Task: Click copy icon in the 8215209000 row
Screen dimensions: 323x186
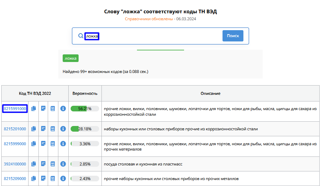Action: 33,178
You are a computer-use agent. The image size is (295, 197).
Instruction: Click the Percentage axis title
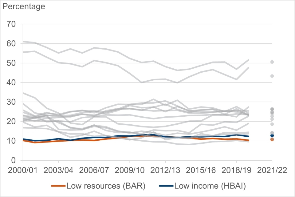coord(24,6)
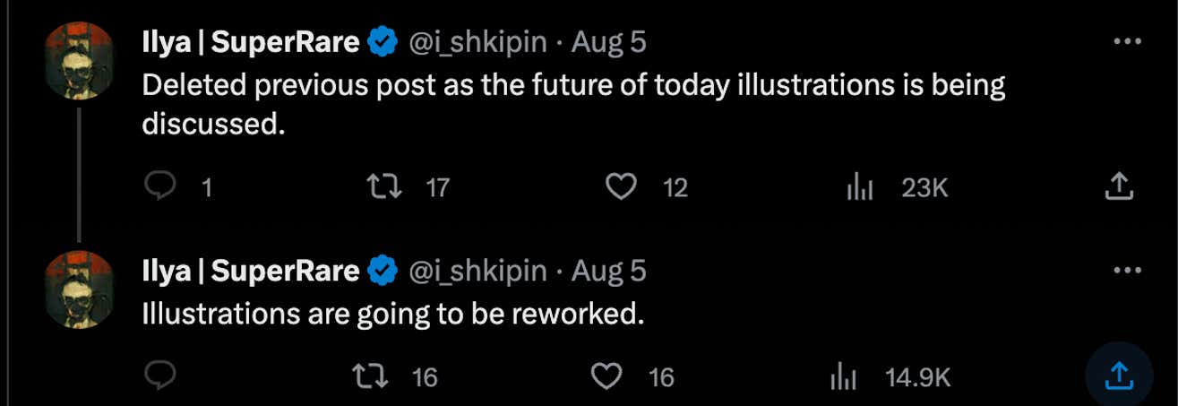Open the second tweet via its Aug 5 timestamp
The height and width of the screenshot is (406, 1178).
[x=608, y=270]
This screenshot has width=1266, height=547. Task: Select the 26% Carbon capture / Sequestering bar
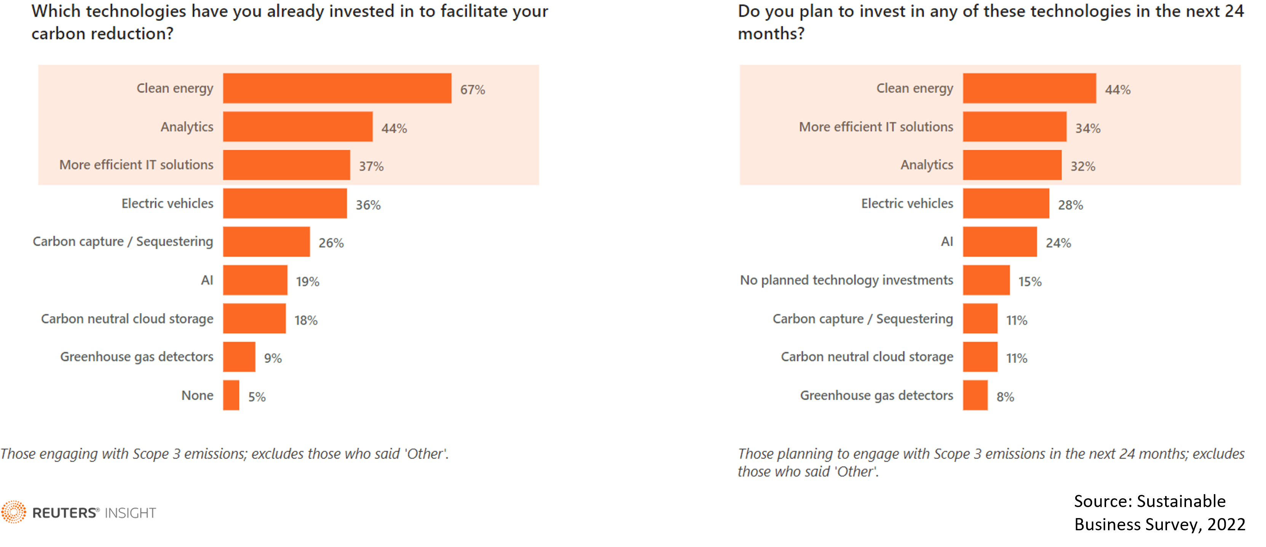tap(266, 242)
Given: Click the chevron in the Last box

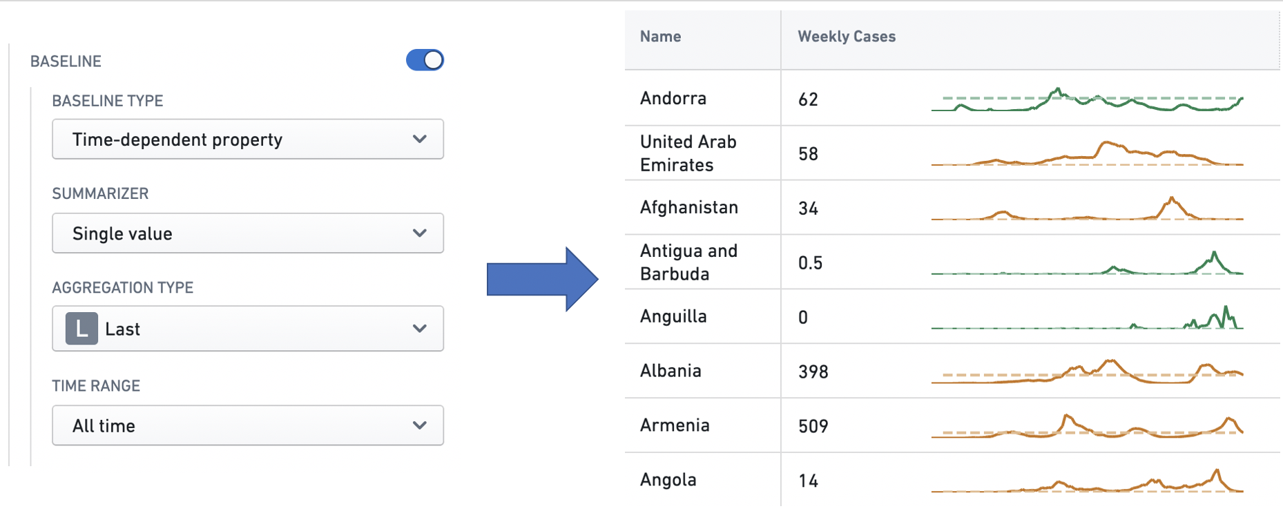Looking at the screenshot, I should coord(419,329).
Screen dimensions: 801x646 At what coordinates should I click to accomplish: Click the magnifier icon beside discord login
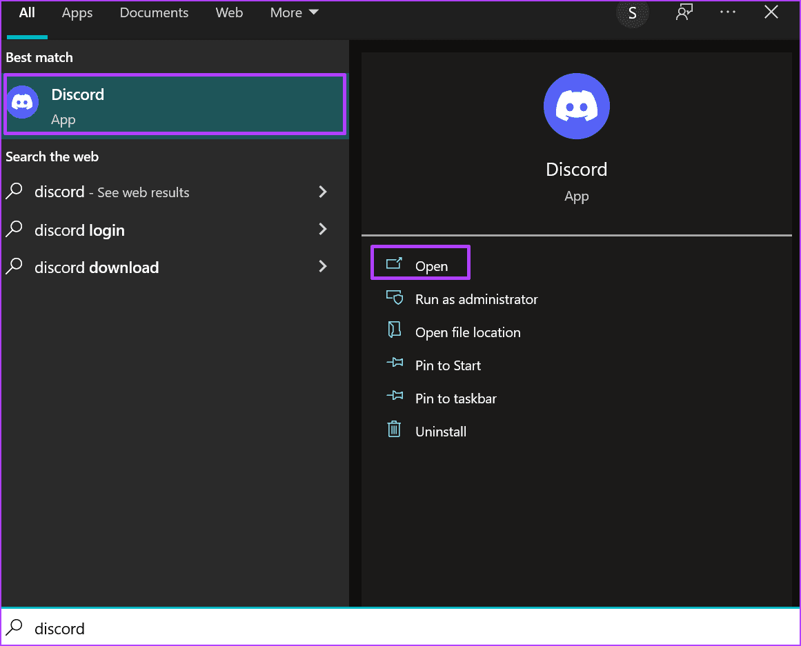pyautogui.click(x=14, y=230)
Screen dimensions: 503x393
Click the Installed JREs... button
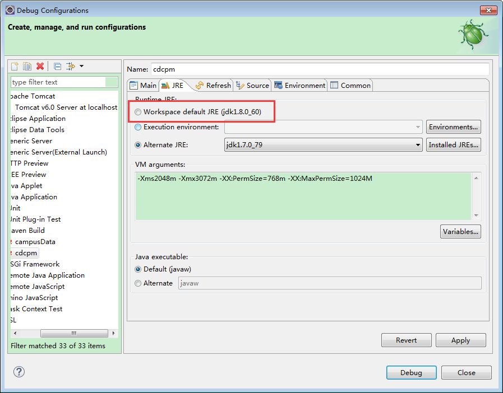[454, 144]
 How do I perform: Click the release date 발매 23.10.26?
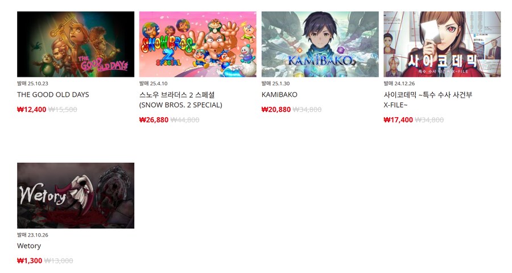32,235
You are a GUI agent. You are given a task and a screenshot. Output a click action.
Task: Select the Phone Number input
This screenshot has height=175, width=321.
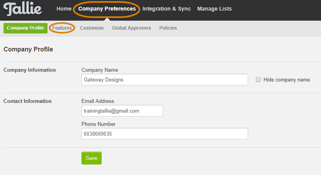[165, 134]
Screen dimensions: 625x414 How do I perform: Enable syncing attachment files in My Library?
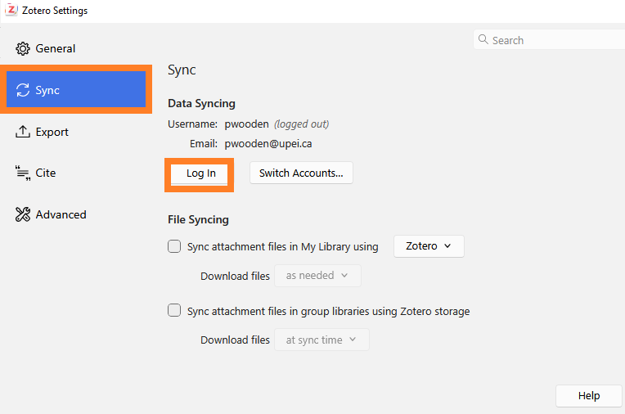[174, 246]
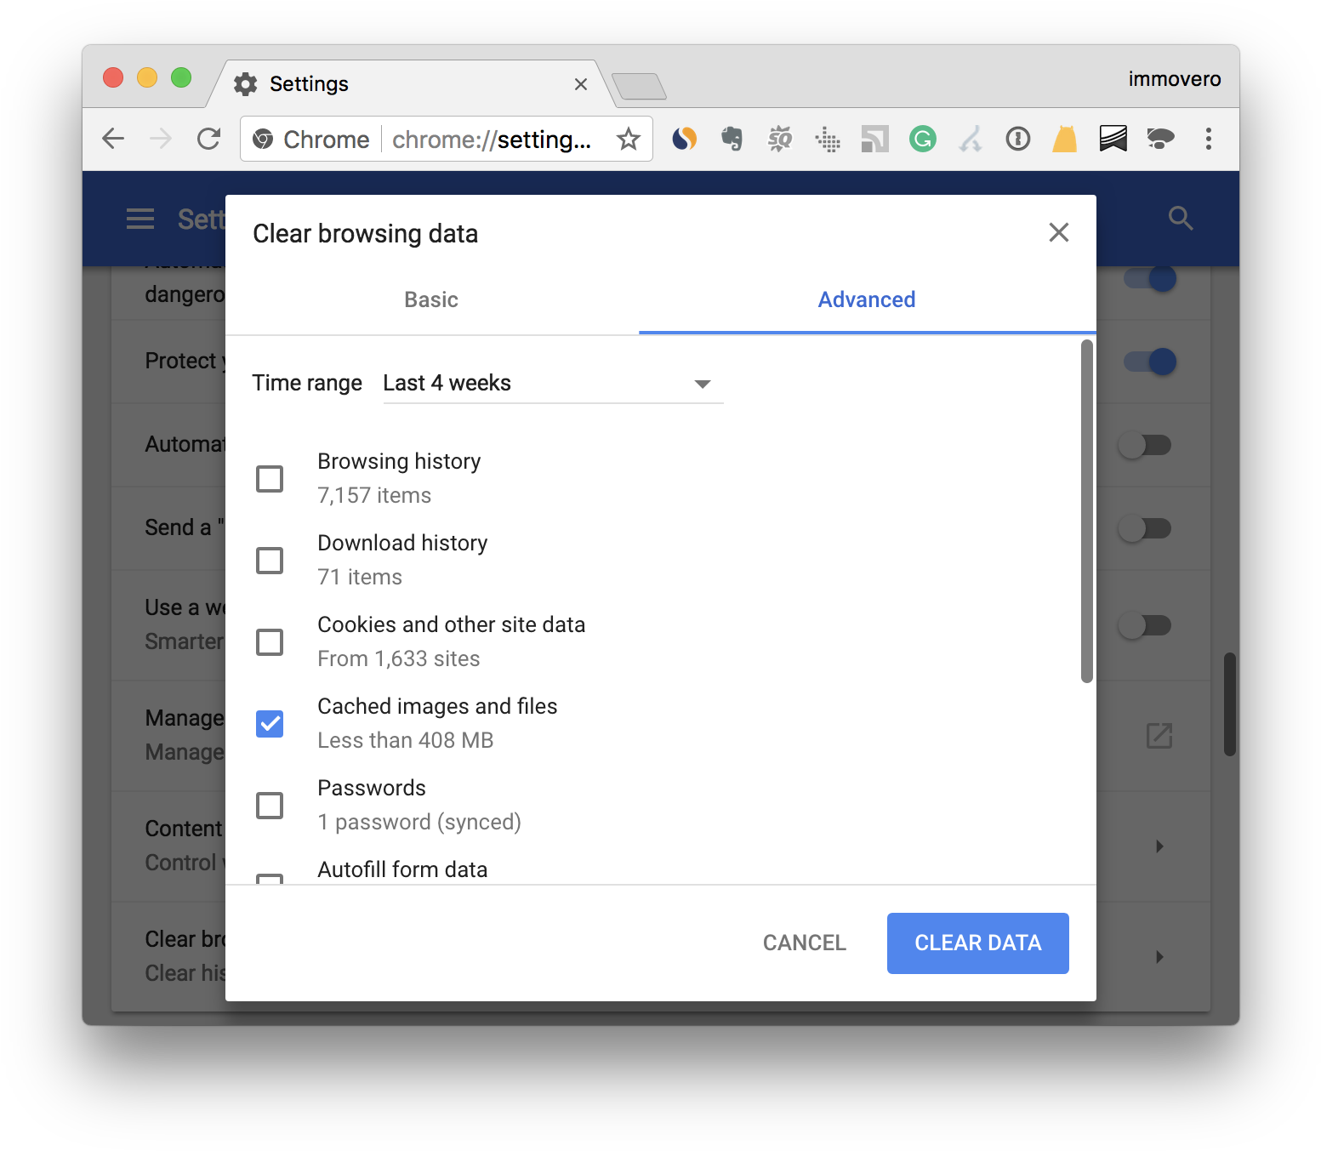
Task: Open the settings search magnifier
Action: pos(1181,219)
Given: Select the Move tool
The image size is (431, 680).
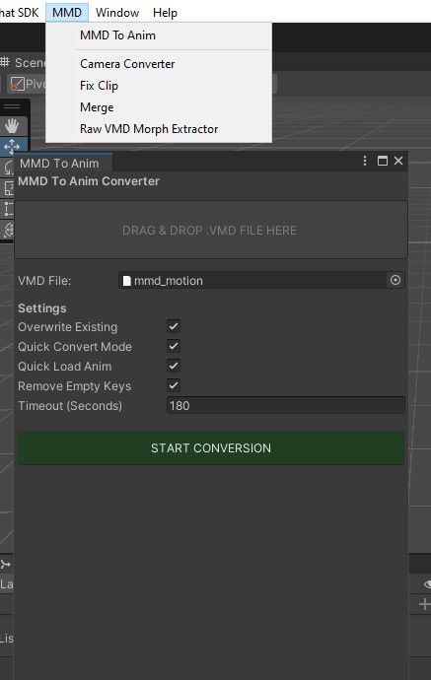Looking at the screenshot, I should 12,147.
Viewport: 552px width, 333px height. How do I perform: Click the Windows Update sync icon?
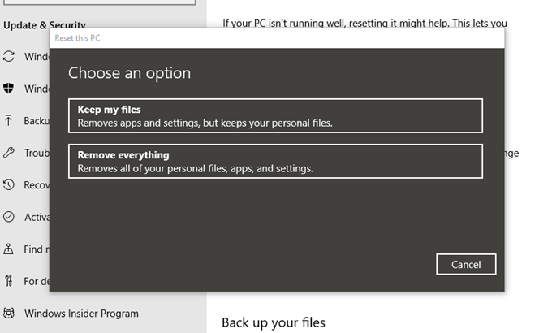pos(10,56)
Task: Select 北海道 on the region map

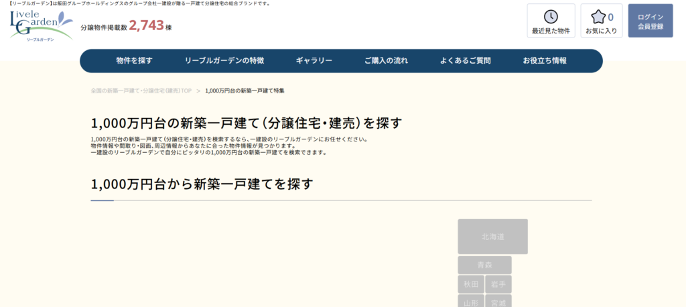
══════════
* What to work on:
Exactly the lines from the line that contains "Screen dimensions: 503x393" through the last line above, and no other lines, must be output, with pictures excluded.

* Problem solution:
Screen dimensions: 503x393
Click the Installed JREs... button
[454, 144]
 How do I perform: Click the release date 발매 23.10.26?
32,235
You are a GUI agent. You are given a task and a screenshot. Output a click action.
Task: Select the Phone Number input
This screenshot has height=175, width=321.
[165, 134]
Screen dimensions: 625x414 How do I perform: Enable syncing attachment files in My Library?
[174, 246]
Task: Open the settings search magnifier
Action: pos(1181,219)
Given: Select the Move tool
The image size is (431, 680).
Looking at the screenshot, I should 12,147.
Viewport: 552px width, 333px height. How do I perform: Click the Windows Update sync icon?
pos(10,56)
Task: Select 北海道 on the region map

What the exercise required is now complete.